POCAHONTAS, Ark. – Mark Futrell just wanted Dennis Calaway to move his campaign vehicle so handicapped customers of Futrell’s Pharmacy could access the ramp.
“The owner of the vehicle refuses to remove the vehicle or park on the inner part of the square,” Futrell wrote in a Facebook post. “I have tried to communicate with the owner of the vehicle, by placing a kind note on the windshield requesting not to park there.”
The oldest pharmacy in Arkansas, Futrell’s Pharmacy is located in the Historic Downtown Pocahontas Square. The pharmacy has been a staple in the community for as long as anyone currently living can remember.
However, its customers were inconvenienced for a week because the only handicap accessible ramp for the pharmacy was in the middle of the sidewalk. Parked directly in front of that, for the entire time according to Futrell, was a vehicle owned by county treasurer candidate, Dennis Calaway (R).
“Several patients use the ramp with powered wheelchairs to get their medications,” Futrell wrote.
With no amicable end to the disagreement after approaching Calaway, Futrell contacted Pocahontas Police Department’s chief. He said the chief also tried getting Calaway to remove the vehicle but because there was no city ordinance against the behavior, legally, Calaway could decide to stay in spite of the wishes of patrons and business owners nearby.
So he did.
Futrell didn’t take Calaway’s decision without another effort to change the situation.
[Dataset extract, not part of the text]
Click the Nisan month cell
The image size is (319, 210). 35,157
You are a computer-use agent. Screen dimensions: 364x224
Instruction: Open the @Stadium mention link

This time, he took to Facebook, making a post about the behavior and showing photos of the vehicle in question.
With hundreds of area residents sharing and reacting to the post, it caught the attention of Calaway, who began to reply with a litany of reasons why his parking choice wasn’t a bad call.
“It was quite alright two years ago for Tim Scott, a DEMOCRAT candidate for Mayor to keep a vehicle parked on the square during the election season,” Calaway wrote on Facebook. “There is actually only a 1/2 a space in front of the pharmacy no part of the vehicle is parked in front of the pharmacy. But if the flower beds were removed I think it would allow for a WHOLE PARKING SPACE in front of the pharmacy.”
Shifting focus, he then seems to be claiming he is promoting safety by blocking access to the handicapped ramp.
“But the truth about the handicap is that it would be very dangerous for a handicap person to get out of their vehicle into that “dangerous traffic” going through the square – lots and lots of gravel trucks and chicken trucks that could injury the handicap person,” Calaway said. “And do you remember when the van with UNLICENSED DRUNK HISPANIC drivers ran in to the parking spaces and demolished a flower bed at the handicap ramp. (sic)”
Calaway next accused those commenting against him to be “Hiliary” supporters. Several replied, accusing Calaway of racism for his comment about “hispanic drivers.”
However, as more began to reply, with most vehemently opposed to Calaway’s approach, Calaway began offering suggestions about how voters could change the laws to deal with unreasonable individuals.
“Let’s pass a one-hour ordinance but those who work and live on the square will have problems,” Calaway wrote.
It did not end there.
“So when there is a parade around downtown and others can’t drive through it is is infringe (sic) on others’ freedoms so the parade shouldn’t be allowed?” Calaway asked.
A Chamber of Commerce employee chimed in, mentioning how it can be difficult parking and not being too far out in the street at Futrell’s. Calaway decided to go on the attack.
“Why were you parking on the square?” Calaway posted. “You are an employee of the chamber, and taking up a parking spot that a customer of a business could use.”
The chamber employee simply replied she was filling a prescription. Calaway did not reply to her again or offer an apology.
Some suggested Futrell have the vehicle towed but with it being a state highway and a public parking spot with no city-ordinance-enforced time limit, Futrell’s hands were tied.
“Due to several complaints to the mayor’s office, I have been assured that it will be taken up at the next city council meeting,” Futrell wrote. “Once again, I sincerely apologize for the inconvenience to my patients and customers.”
The inconvenience did seem to find its conclusion, Thursday night, in the heated online discussion. After overwhelmingly negative comments toward Calaway’s behavior and attitude, he acquiesced and informed the thread he had moved his campaign-slogan covered vehicle.
It was a gesture that came too little, too late, for some voters.
“I asked him to remove his sign from my yard,” One resident posted. “He needs to quit making excuses for hindering the operations of a local business (an important one at that) and do the right thing.”